A Computational Model for Reputation and Ensemble-Based Learning Model for Prediction of Trustworthiness in Vehicular Ad Hoc Network

Alharthi, Abdullah and Ni, Qiang and Jiang, Richard and Khan, Mohammad Ayoub (2023) A Computational Model for Reputation and Ensemble-Based Learning Model for Prediction of Trustworthiness in Vehicular Ad Hoc Network. IEEE Internet of Things Journal, 10 (20): 20. pp. 18248-18258. ISSN 2327-4662

Text (IoTJ_Author final manuscript)
IoTJ_Author_final_manuscript.pdf - Accepted Version
Available under License Creative Commons Attribution-NonCommercial.
Download (1MB)

Abstract

Vehicular ad hoc networks (VANETs) are a special kind of wireless communication network that facilitates vehicle-to-vehicle(V2V) and vehicle-to-infrastructure(V2I) communication. This technology exhibits the potential to enhance the safety of roads, efficiency of traffic, and comfort of passengers. However, this can lead to potential safety hazards and security risks, especially in autonomous vehicles that rely heavily on communication with other vehicles and infrastructure. Trust, the precision of data, and the reliability of data transmitted through the communication channel are the major problems in VANET. Cryptography-based solutions have been successful in ensuring the security of data transmission. However, there is still a need for further research to address the issue of fraudulent messages being sent from a legitimate sender. As a result, in this study, we have proposed a methodology for computing vehicles reputation and subsequently predicting the trustworthiness of vehicles in networks. The blockchain records the most recent assessment of the vehicle’s credibility.
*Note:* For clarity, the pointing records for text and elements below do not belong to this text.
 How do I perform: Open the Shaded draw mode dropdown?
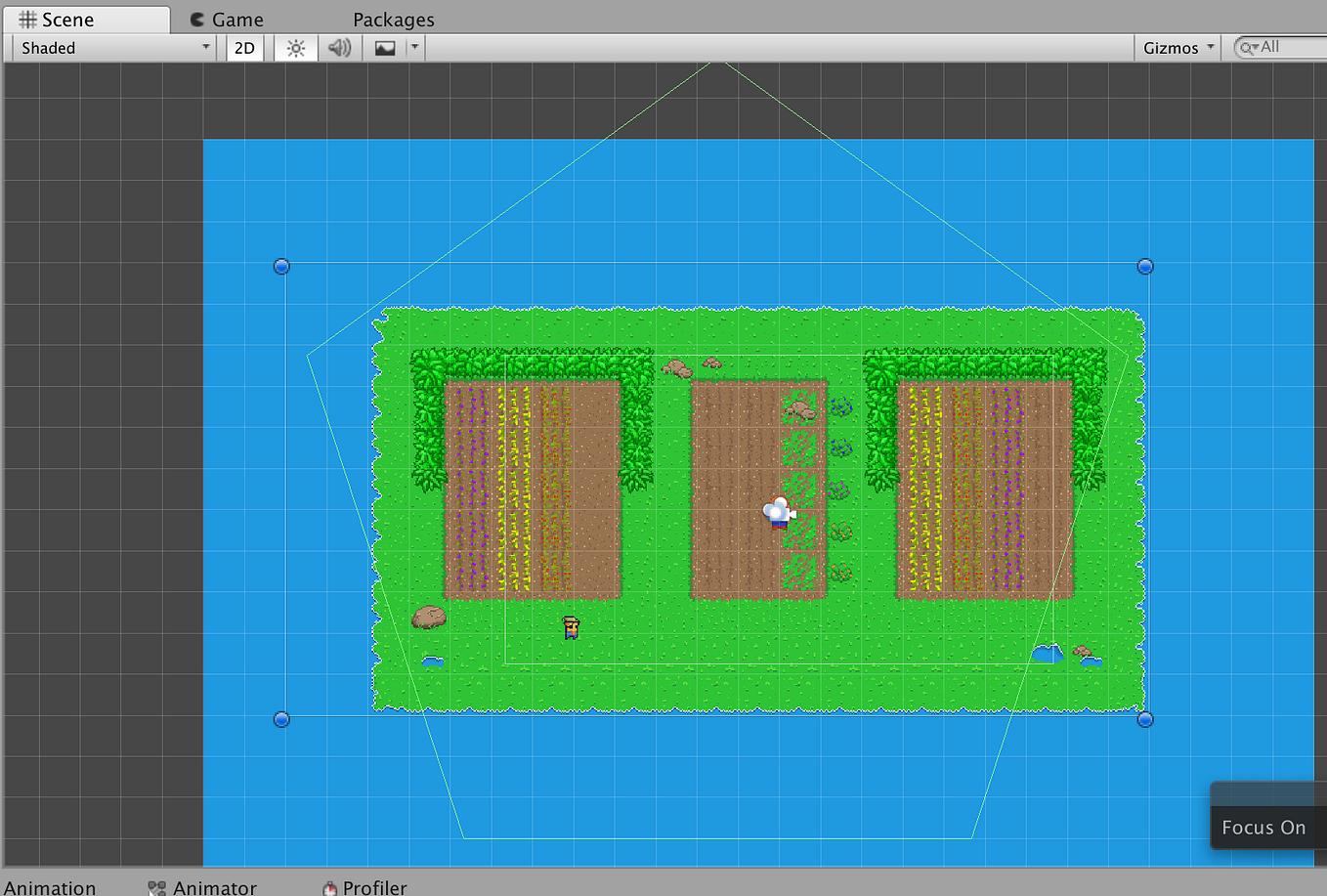(x=107, y=47)
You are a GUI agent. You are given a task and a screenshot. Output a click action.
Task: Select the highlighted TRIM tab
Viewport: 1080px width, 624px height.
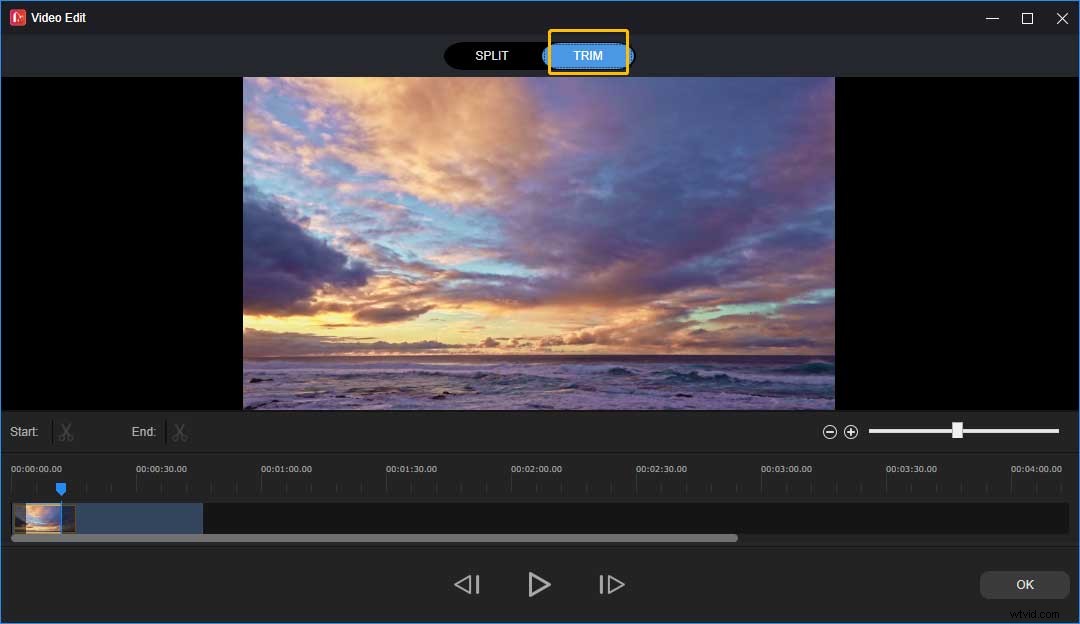588,55
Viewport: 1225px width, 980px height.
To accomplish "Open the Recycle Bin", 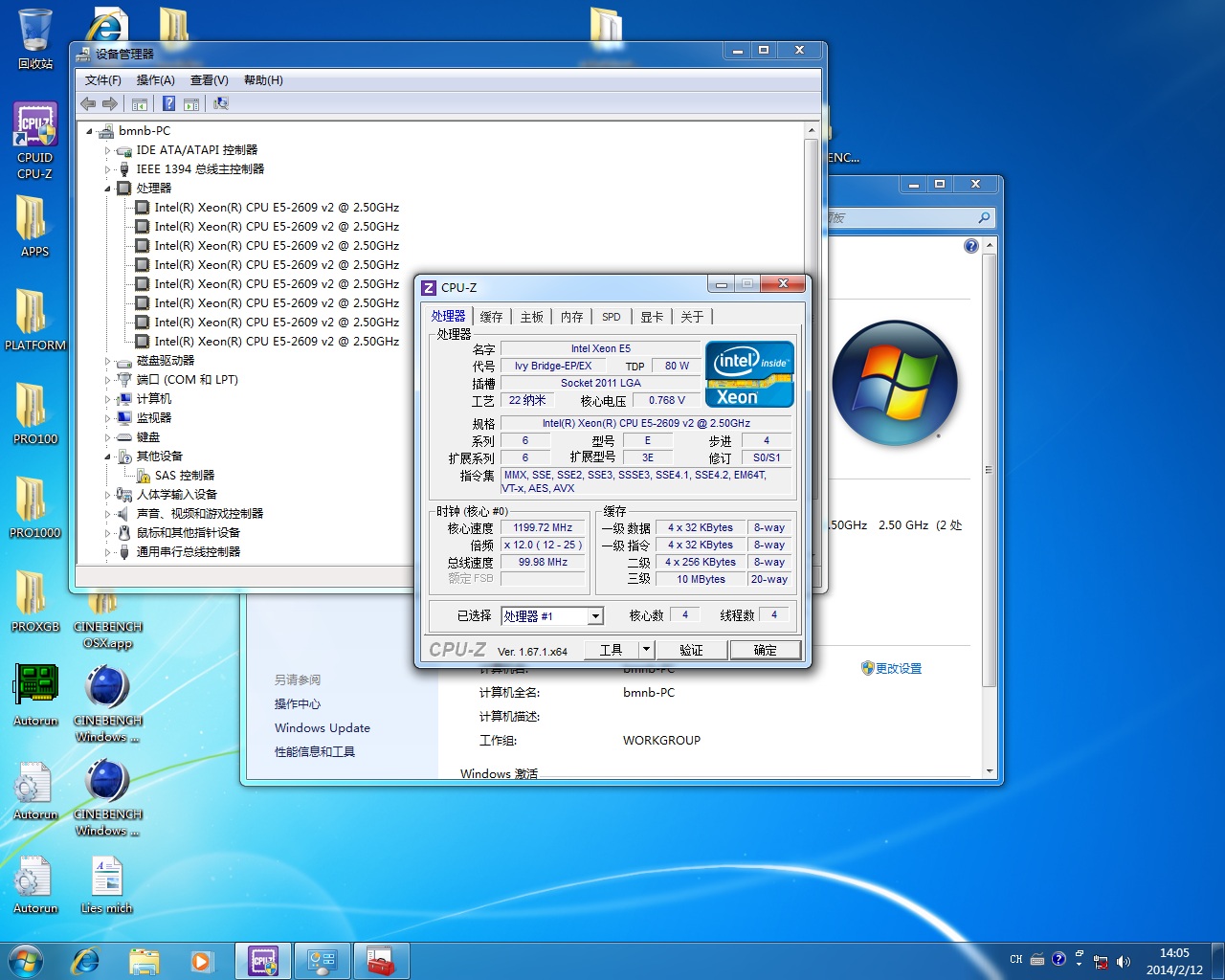I will click(x=34, y=29).
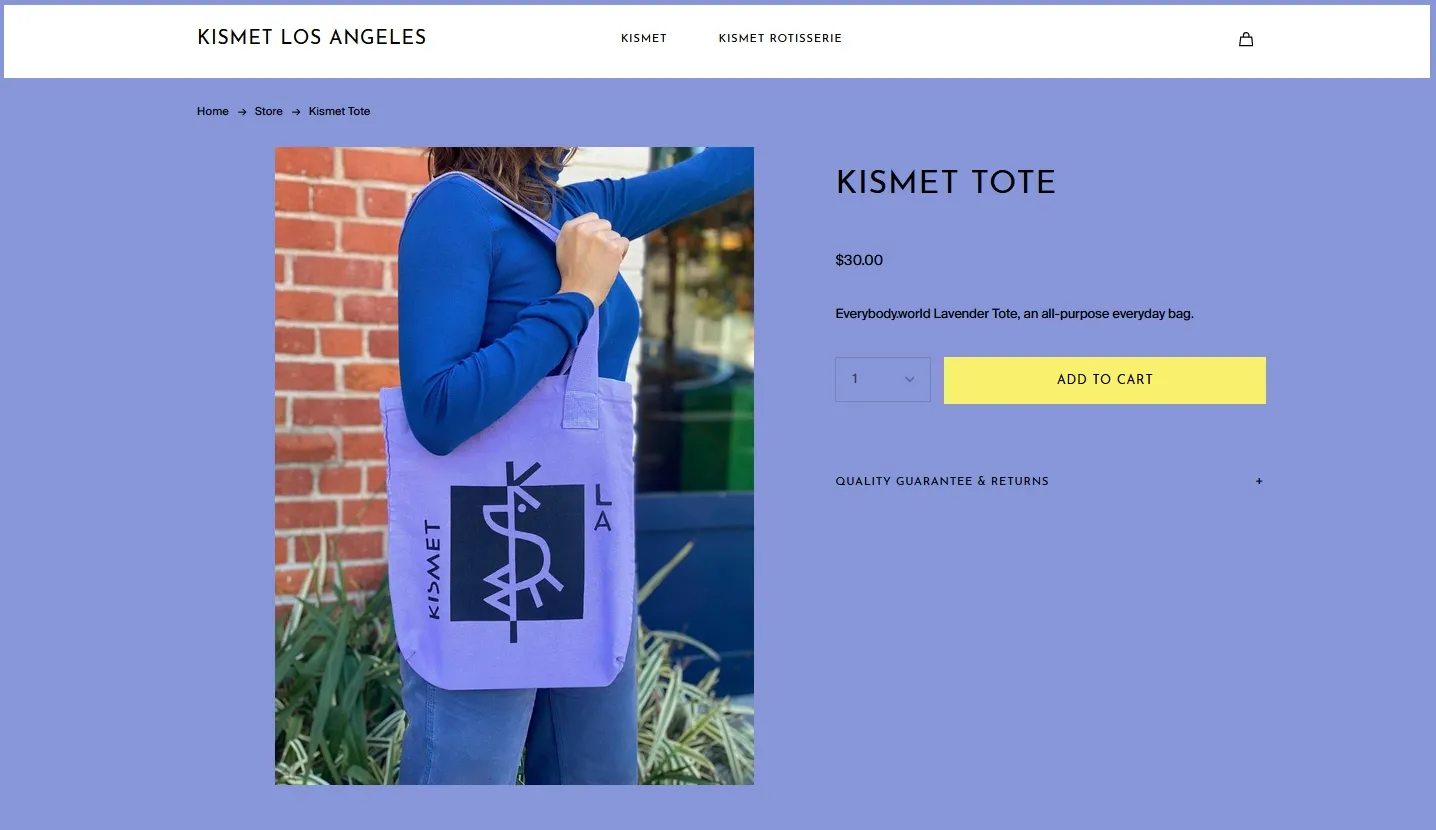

This will allow for greater transparency and trust in the vehicle’s history, as well as reduce the risk of fraud or tampering with the information. The trustworthiness of a vehicle is confirmed not just by the credibility, but also by its network behavior as observed during data transfer. To classify the trust, an ensemble learning model is used. In depth tests are run on the dataset to assess the effectiveness of the proposed ensemble learning with feature selection technique. The findings show that the proposed ensemble learning technique achieves a 99.98% accuracy rate, which is notably superior to the accuracy rates of the baseline models.